Euer Rassismus nervt. Er ist ekelhaft. Ihr seid ekelhaft

…und da ist er wieder, der alltägliche, fiese, kleine Rassismus. Kein Tag vergeht, an dem nicht der rechte Rand Deutschlands mit gehässigen Kommentaren die Werbeanzeigen der Markenartikler, Handelsunternehmen und Dienstleister bei Facebook und Co. überzieht. Und ich rege mich jedes Mal von neuem wieder darüber auf.

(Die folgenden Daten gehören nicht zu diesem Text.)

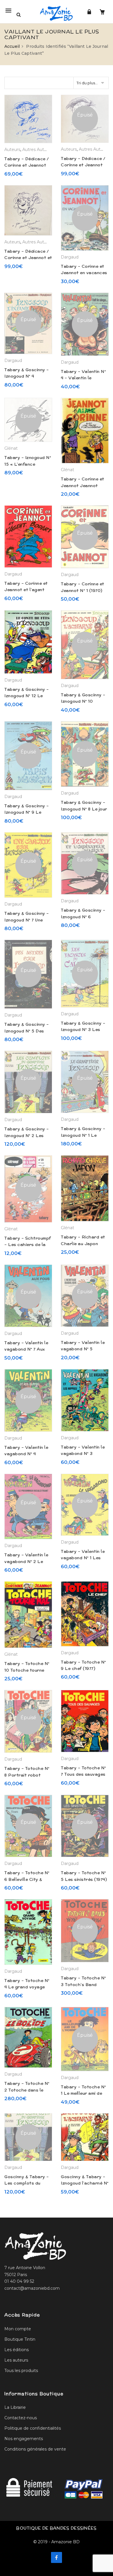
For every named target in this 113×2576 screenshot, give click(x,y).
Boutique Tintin (19, 2339)
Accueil (12, 46)
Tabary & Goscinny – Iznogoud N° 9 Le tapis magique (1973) (26, 812)
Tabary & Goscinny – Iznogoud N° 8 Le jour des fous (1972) (84, 808)
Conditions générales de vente (35, 2449)
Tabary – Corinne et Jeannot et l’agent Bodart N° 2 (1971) (26, 589)
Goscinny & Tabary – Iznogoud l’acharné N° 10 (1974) (85, 2183)
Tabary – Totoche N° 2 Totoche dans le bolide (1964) (27, 2090)
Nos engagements (23, 2438)
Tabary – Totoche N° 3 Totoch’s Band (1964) (83, 1984)
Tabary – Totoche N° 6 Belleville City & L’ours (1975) (27, 1879)
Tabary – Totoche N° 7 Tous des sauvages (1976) (83, 1774)
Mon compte (17, 2328)
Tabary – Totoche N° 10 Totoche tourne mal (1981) (27, 1670)
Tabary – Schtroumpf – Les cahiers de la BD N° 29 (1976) (27, 1244)
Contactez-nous (20, 2417)
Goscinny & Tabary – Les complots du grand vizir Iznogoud (26, 2183)
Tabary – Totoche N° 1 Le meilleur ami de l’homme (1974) (83, 2093)
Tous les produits (21, 2370)
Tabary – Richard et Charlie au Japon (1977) (83, 1243)
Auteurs (12, 149)
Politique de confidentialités (32, 2428)
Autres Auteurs (37, 149)
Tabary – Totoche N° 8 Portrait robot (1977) (27, 1775)
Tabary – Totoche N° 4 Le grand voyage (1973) (27, 1987)
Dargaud (70, 257)
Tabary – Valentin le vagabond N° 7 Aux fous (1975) (26, 1349)
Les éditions (16, 2349)
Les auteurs (16, 2360)
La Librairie (15, 2407)
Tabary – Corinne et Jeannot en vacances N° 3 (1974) (84, 272)
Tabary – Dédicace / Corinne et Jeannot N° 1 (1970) (83, 165)
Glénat (11, 448)
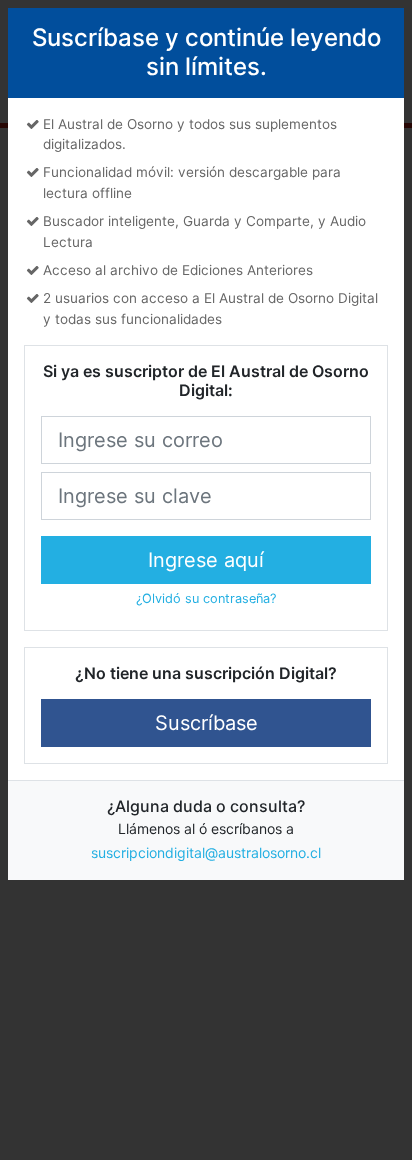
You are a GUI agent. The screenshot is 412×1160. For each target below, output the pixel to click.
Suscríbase (206, 723)
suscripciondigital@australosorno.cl (206, 852)
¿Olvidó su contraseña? (206, 598)
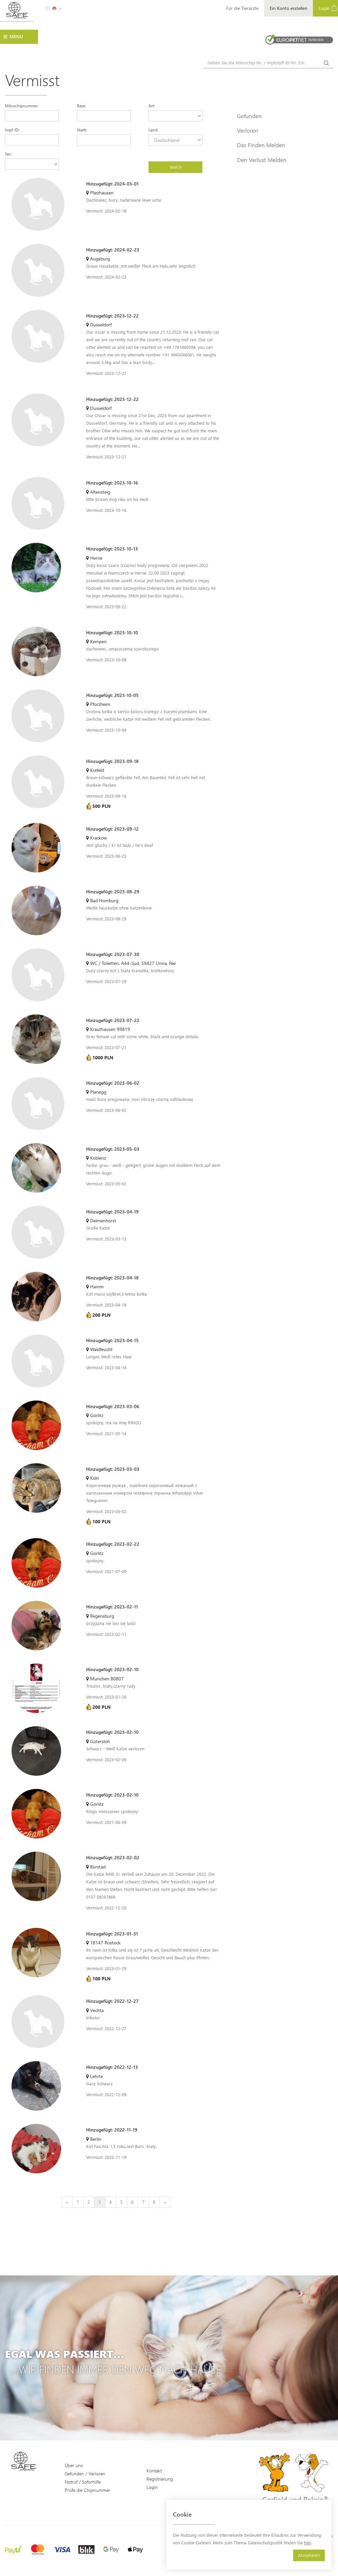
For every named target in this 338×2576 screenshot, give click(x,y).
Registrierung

„Sarotti“, „Wusste gar nicht, das Ihr auch Geschäfte in Afrika habt“, „Bei euch kauf ich nichts mehr“, „Timbuktu Style“ sind dabei noch die harmloseren Kommentare, wenn Werbetreibende ihre Produkte oder Dienstleistungen anbieten und dabei Models zum Einsatz kommen, die nicht weißer Hautfarbe sind.
Zeigt die Kampagne Menschen, die dem Typ nach mitteleuropäisch aussehen, setzen sich die Kommentatoren vielleicht mit dem Angebot selbst auseinander, wird zum Produkt selbst gemäkelt und genölt, aber kaum sind Schwarze zu sehen, kriecht der Mob aus den Löchern und dreht frei. Da wird gehetzt und gegeifert, gepöbelt und gezetert, was das Zeug hält. Das geht seit langem zu, da muss man gar nicht auf die medial mächtig angeprangerte Hassrede wegen einer schwarzen Arielle in der Neuverfilmung oder Elben in der Serie Ringe der Macht sprechen.

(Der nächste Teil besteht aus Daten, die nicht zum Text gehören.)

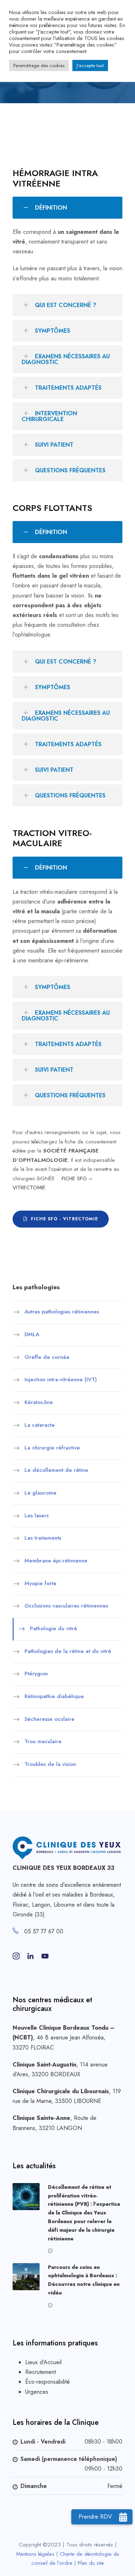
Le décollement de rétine (56, 1470)
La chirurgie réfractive (52, 1448)
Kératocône (38, 1402)
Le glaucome (40, 1493)
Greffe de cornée (46, 1357)
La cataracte (39, 1425)
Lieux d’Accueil (43, 2362)
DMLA (31, 1334)
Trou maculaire (43, 1742)
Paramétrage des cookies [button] (38, 65)
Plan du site (91, 2563)
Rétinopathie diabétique (54, 1696)
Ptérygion (36, 1674)
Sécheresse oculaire (49, 1719)
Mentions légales (35, 2554)
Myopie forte (40, 1583)
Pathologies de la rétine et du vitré (67, 1651)
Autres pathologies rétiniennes (61, 1312)
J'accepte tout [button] (90, 65)
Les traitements (42, 1538)
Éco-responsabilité (47, 2382)
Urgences (36, 2392)
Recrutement (40, 2372)
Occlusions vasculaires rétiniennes (66, 1606)
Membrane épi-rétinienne (55, 1561)
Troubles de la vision (50, 1764)
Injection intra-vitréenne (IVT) (60, 1380)
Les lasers (36, 1515)
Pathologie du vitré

Wirbt zum Beispiel die Sprachschule Babbel mit einem Schwarzen, dauert es nicht lang und einer postet das Gif einer Banane darunter. Soll das witzig sein? Nein – es ist das Äquivalent zu den in Fußballstadien von der Tribüne schallenden Affenlauten einiger Fans, wenn gegnerische Spieler mit dunkler Hautfarbe auf dem Platz in Ballkontakt kommen. Es ist zutiefst menschenverachtend.
Wirbt der Drogeriemarkt Müller zum Schulstart mit einem PoC-Kind, ist es nicht besser. Nein: Es ist schlimmer.
Vielen der Kommentatoren ist wie üblich gemein, dass sie die deutsche Schriftsprache selbst nicht im Ansatz beherrschen. Es ist ja nicht neu, dass rassistische und geschmacklose Kommentare vor Fehlern strotzen. Den Kommentatoren täte also selbst eine Sprachschule und ein guter Schulneustart gut, das mal am Rande.

Egal ob Modemarken wie H&M, die internationale Kampagnen mit Models unterschiedlichster Hautfarbe fahren, ob Brillenanbieter wie Fielmann, Telefon- oder Onlinebankinganbieter: Kaum ist ein Model dunkelhäutiger als es der braune Pöbelmob für angemessen hält, dreht er regelrecht durch. Als Microsoft 365 seinen Service anbietet, sind sofort die üblichen Beschränkten mit ihren Hasskommentaren da. Auch Comdirect muss sich fragen lassen, ob die Bank für farbige Kunden sei, es gäbe ha keine Werbung mit Europäern mehr.
Wirbt Epson mit Usain Bolt, kriechen die Rassisten sofort aus ihren Löchern: „Der druckt bestimmt nur schwarz!“ kalauert einer weit unterhalb der Toleranzschwelle für blöde aber harmlose Bemerkungen.
Das ist nicht nur bescheuert, nicht nur geschmacklos, das ist rassistisch. Das zeugt mitnichten vom Humor des Kommentators, sondern von seiner immensen Dummheit und vermutlich von einem tief sitzenden Minderwertigkeitsgefühl. Dummheit vermutlich, weil der Kommentator Usain Bolt gar nicht erkannt hat.
Es ist vollkommen egal, ob internationale weltweite Kampagnen mit Weltstars oder Models aller Hautfarben konzipieren oder deutsche Unternehmen die zunehmende Diversität unserer Gesellschaft in ihre Anzeigen abbilden. Es hagelt umgehend Boykottaufrufe und -androhungen, es hagelt Hass und nicht selten strafrechtlich relevante Kommentare. Und seit Neuerem wird darauf hingewiesen, dass man in Nigeria schließlich auch keine Kampagne nur mit Weißen starten dürfe, warum dann bei uns nur mit Schwarzen? Das sei ja wohl Rassismus gegen Weiße.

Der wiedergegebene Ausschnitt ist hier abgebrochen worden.